A1019
Title: Debiased regression adjustment in completely randomized experiments with moderately high-dimensional covariates
Authors: Xin Lu - Tsinghua University (China)
Fan Yang - Tsinghua University (China)
Yuhao Wang - Tsinghua University and Shanghai Qi Zhi Institute (China) [presenting]
Abstract: The completely randomized experiment is the gold standard for causal inference. When the covariate information is available, one typical way is to include them in covariate adjustments for more accurate estimation. This problem is investigated under the randomization-based framework.
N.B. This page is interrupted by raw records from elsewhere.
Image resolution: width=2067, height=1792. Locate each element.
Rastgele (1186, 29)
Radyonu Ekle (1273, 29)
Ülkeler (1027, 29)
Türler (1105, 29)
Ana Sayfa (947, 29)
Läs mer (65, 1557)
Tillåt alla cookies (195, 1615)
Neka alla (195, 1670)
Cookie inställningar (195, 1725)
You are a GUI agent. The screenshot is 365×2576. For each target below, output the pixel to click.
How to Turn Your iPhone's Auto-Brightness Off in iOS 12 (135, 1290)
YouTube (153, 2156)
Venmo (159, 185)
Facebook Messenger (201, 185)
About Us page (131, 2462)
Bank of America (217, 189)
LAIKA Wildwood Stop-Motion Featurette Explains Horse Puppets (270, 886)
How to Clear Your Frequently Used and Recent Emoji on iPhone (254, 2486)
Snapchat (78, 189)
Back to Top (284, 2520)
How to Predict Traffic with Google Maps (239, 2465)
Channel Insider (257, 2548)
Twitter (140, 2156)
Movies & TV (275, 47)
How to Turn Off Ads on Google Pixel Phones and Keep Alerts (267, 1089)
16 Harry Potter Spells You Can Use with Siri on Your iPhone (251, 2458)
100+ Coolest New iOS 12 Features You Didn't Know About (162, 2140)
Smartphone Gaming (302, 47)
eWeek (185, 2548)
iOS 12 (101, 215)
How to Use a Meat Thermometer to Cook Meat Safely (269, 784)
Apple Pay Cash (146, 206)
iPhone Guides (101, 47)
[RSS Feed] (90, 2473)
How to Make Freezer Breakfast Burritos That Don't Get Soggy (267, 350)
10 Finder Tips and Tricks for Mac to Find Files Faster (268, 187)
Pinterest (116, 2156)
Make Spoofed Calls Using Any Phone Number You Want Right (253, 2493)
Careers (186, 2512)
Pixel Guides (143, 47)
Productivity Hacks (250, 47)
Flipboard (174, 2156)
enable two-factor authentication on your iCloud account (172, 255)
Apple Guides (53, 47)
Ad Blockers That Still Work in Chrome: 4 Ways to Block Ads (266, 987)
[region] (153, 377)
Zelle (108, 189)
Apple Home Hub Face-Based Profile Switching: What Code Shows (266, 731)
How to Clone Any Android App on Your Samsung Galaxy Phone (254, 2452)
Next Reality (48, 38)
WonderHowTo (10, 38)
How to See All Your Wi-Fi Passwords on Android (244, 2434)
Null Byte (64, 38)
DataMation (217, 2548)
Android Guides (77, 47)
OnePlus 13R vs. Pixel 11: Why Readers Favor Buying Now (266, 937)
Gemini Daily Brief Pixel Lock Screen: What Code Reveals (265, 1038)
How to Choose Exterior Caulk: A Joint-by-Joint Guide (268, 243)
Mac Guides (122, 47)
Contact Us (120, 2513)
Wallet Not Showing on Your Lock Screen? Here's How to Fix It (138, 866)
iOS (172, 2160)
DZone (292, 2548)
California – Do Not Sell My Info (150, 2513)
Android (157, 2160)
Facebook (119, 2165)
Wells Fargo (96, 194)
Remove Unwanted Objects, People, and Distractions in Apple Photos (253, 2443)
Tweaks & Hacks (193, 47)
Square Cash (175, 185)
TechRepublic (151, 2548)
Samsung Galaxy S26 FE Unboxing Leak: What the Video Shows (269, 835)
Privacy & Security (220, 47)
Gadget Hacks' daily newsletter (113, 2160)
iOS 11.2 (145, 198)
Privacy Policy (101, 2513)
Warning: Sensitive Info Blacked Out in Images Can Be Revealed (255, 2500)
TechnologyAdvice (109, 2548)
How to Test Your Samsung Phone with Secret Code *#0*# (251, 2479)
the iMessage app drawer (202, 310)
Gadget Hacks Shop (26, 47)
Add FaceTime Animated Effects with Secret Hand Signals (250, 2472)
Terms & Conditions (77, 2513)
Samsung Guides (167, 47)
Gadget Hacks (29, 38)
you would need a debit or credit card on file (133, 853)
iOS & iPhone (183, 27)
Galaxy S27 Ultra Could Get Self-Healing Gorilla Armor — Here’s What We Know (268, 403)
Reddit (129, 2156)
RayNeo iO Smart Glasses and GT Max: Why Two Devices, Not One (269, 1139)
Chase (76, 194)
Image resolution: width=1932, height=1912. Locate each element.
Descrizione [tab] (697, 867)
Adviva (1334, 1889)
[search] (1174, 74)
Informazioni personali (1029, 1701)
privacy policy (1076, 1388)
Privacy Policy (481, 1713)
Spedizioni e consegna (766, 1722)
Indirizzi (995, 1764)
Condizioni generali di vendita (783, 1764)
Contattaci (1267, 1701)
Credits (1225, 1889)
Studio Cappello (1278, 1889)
Under this framework, to achieve asymptotically valid inference, existing estimators usually require either (i) that the dimension of covariates p is much smaller than sample size n; or (ii) certain sparsity constraints on the linear representations of potential outcomes constructed via possibly high-dimensional covariates. The moderately high-dimensional regime is considered where p is allowed to be in the same order of magnitude as n. A novel debiased estimator is developed with a corresponding inference procedure, and its asymptotic normality is established under mild assumptions. The estimator is model-free and does not require any sparsity constraint on the potential outcome's linear representations. Its asymptotic efficiency improvements are also discussed over the unadjusted treatment effect estimator under different dimensionality constraints. Numerical analysis confirms that compared to other regression adjustment-based treatment effect estimators, the debiased estimator performs well in moderately high dimensions.